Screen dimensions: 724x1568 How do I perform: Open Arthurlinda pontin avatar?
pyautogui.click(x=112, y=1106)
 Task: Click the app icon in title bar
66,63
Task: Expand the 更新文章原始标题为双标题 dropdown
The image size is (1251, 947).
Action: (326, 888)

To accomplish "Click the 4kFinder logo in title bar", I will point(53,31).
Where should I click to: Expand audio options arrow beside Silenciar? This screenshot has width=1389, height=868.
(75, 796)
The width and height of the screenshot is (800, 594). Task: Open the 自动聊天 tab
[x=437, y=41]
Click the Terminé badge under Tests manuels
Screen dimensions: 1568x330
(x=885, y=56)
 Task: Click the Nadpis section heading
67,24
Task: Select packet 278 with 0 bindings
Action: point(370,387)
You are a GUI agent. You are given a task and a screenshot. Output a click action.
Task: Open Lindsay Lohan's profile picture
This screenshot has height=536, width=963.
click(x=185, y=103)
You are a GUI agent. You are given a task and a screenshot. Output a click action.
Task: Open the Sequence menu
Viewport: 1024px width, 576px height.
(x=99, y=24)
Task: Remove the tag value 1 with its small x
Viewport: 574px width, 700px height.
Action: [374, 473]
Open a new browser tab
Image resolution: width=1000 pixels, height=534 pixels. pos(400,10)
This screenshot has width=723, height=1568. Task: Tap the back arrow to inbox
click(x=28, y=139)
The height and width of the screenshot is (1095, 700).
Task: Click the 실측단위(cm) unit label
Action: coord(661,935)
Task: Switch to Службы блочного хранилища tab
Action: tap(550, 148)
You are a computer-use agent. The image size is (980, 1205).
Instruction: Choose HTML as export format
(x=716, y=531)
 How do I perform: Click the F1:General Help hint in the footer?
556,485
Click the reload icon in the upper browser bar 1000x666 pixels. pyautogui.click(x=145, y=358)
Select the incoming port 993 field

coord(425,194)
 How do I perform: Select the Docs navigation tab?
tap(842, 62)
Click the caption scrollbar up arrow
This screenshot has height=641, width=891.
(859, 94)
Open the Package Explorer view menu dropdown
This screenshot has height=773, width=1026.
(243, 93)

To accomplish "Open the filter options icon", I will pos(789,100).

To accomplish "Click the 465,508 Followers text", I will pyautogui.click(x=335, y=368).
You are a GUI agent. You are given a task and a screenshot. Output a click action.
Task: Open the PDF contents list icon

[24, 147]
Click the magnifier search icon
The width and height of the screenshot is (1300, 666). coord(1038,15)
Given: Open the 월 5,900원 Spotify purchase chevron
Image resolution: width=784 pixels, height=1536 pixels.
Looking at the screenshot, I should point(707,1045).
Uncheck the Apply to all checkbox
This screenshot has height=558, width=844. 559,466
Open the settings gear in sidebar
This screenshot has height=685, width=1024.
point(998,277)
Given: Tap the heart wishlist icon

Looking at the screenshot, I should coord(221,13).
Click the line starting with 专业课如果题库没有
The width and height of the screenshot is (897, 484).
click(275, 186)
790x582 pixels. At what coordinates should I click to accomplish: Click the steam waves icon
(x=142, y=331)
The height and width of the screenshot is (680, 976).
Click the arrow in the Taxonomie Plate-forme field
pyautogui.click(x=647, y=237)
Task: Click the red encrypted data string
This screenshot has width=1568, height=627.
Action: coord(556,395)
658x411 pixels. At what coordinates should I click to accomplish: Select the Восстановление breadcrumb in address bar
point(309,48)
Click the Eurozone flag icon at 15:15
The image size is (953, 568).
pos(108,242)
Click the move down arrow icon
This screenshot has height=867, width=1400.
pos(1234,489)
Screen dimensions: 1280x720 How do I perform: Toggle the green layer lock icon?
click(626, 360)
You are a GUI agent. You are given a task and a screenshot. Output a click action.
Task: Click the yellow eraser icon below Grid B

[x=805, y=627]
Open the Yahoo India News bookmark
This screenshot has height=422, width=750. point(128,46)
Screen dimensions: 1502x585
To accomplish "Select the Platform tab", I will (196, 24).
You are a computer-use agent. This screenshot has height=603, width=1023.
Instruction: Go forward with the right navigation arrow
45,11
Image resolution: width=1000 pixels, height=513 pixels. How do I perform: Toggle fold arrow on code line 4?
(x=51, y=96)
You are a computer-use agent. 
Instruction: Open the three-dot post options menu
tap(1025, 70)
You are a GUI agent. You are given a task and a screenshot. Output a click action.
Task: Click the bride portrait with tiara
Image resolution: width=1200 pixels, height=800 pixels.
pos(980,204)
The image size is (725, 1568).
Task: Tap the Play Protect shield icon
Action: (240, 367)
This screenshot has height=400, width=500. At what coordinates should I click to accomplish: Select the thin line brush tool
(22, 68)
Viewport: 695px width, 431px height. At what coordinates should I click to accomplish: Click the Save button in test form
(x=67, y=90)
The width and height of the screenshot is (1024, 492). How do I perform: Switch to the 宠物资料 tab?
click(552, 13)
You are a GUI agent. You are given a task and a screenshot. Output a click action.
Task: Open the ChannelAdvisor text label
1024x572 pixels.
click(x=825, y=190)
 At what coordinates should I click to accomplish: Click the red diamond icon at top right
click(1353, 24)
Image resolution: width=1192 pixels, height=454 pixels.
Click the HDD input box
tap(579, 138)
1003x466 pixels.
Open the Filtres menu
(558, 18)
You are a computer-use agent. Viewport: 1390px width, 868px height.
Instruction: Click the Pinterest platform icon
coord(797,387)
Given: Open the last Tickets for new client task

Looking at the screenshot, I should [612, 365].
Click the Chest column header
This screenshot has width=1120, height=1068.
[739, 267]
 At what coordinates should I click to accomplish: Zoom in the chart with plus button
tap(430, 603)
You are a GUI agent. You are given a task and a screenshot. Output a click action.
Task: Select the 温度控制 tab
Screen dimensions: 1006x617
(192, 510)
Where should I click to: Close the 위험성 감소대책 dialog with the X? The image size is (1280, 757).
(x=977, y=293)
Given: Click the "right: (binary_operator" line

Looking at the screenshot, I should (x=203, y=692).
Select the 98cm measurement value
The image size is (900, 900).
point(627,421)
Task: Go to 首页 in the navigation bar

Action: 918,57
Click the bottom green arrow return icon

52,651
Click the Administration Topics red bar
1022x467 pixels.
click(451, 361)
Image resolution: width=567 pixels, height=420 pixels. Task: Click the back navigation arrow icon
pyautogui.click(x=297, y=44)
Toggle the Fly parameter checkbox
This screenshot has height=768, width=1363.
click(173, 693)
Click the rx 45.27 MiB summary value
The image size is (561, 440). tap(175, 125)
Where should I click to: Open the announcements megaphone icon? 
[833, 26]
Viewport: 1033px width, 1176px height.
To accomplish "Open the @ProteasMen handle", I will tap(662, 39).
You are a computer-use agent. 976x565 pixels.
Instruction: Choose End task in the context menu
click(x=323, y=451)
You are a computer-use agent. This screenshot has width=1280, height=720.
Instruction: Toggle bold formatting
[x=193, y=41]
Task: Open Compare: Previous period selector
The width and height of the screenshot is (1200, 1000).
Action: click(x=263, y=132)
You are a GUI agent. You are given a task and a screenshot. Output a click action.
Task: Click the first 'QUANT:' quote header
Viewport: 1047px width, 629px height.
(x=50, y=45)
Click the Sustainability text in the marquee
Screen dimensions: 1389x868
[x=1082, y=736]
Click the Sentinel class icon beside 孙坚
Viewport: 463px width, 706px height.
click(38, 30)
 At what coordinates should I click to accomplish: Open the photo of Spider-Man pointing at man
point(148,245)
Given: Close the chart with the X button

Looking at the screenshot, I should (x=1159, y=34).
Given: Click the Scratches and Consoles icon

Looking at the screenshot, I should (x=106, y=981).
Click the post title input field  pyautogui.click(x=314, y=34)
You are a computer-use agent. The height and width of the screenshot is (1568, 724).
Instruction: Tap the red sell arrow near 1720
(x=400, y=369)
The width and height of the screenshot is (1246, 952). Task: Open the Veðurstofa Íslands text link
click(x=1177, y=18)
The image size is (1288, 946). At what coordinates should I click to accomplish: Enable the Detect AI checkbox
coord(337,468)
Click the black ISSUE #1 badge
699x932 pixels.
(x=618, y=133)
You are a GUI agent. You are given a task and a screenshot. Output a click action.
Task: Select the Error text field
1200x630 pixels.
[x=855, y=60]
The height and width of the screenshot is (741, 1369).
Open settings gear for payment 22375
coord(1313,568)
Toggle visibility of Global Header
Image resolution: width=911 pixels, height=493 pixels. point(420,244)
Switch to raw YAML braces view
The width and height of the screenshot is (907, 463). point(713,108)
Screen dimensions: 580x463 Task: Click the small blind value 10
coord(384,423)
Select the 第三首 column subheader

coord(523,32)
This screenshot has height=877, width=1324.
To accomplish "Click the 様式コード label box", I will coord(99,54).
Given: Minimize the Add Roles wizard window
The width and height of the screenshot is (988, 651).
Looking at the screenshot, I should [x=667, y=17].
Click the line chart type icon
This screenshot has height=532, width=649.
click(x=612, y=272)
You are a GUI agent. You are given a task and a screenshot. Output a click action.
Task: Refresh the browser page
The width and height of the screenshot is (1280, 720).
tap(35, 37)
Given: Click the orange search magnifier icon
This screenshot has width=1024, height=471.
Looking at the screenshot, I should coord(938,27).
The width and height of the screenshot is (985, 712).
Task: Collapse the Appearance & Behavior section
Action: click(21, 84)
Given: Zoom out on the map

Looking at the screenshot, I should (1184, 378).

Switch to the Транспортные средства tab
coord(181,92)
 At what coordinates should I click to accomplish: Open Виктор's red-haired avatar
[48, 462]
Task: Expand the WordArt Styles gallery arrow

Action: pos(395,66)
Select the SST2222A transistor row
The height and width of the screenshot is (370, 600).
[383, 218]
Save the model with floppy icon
......
● **Exercise brief**: All that is wanted is an exact copy of the lines above from the one with "The width and height of the screenshot is (1200, 1000)." through the one with "Task: Click the first 'QUANT:' quote header", with both ends included.

● **Written response**:
The width and height of the screenshot is (1200, 1000).
Action: click(x=263, y=132)
You are a GUI agent. You are given a task and a screenshot. Output a click action.
Task: Click the first 'QUANT:' quote header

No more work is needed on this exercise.